My First Contribution to PyMC

I’m excited to report that my first contribution back to the PyMC codebase was accepted. 🙂

It is a slight reworking of the pymc.Matplot.plot function that make it include autocorrelation plots of the trace, as well as histograms and timeseries.  I also made the histogram look nicer (in my humble opinion).

Before:

After:

In this example, I can tell that MCMC hasn’t converged from the trace of beta_2 without my changes, but it is dead obvious from the autocorrelation plot of beta_2 in the new version.

The process of making changes to the pymc sourcecode is something that has intimidated me for a while.  Here are the steps in my workflow, in case it helps you get started doing this, too.

# first fork a copy of pymc from https://github.com/pymc-devs/pymc.git on github
git clone https://github.com/pymc-devs/pymc.git

# then use virtualenv to install it and make sure the tests work
virtualenv env_pymc_dev
source env_pymc_dev/bin/activate

# then you can install pymc without being root
cd pymc
python setup.py install
# so you can make changes to it without breaking everything else

# to test that it is working
cd ..
python
>>> import pymc
>>> pymc.test()
# then make changes to pymc...
# to test changes, and make sure that all of the tests that use to pass still do repeat the process above
cd pymc
python setup.py install
cd ..
python
>>> import pymc
>>> pymc.test()

# once everything is perfect, push it to a public git repo and send a "pull request" to the pymc developers.

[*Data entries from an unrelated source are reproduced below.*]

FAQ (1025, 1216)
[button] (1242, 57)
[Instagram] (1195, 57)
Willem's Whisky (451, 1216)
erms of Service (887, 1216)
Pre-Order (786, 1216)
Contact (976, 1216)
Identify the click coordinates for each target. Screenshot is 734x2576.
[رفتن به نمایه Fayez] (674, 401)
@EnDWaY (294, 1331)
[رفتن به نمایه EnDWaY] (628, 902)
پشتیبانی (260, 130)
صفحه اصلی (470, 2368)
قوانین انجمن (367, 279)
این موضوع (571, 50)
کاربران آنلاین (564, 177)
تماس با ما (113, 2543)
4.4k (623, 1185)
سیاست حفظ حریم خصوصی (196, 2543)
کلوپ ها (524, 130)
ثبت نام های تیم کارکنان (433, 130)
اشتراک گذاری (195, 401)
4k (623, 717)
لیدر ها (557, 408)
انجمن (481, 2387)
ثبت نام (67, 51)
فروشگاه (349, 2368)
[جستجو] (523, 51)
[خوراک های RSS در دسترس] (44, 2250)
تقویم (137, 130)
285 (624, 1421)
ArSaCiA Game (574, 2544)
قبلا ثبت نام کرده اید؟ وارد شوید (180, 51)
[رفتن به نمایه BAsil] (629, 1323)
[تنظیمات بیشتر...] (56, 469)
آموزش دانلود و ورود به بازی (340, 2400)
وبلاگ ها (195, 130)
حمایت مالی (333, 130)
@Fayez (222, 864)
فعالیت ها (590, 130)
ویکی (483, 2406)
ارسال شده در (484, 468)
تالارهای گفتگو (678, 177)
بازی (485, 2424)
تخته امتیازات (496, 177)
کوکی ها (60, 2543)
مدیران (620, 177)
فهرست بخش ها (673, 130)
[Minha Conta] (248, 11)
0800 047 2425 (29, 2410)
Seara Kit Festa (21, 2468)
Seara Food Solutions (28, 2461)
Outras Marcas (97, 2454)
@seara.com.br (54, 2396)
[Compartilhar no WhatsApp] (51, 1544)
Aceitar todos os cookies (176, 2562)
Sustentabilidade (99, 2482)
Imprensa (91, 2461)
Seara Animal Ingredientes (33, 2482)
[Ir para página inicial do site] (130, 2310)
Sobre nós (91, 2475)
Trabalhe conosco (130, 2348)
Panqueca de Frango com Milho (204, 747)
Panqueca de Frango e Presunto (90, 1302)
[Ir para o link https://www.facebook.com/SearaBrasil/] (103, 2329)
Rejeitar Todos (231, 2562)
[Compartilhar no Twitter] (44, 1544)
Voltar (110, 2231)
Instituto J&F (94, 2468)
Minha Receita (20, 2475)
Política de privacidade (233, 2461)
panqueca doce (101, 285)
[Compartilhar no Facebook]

Is there an easier way?  Let me know in the comments.

1 Comment

Filed under MCMC, software engineering

One response to “My First Contribution to PyMC

  1. And a good contribution too!

    As for the workflow, I don’t mess around with virtualenv much, but I do take advantage of branches in git. Any time I do something novel, I create a branch and mess with it there until I am happy, before merging it back to my local master and then pushing it to the remote. You can never have too many branches!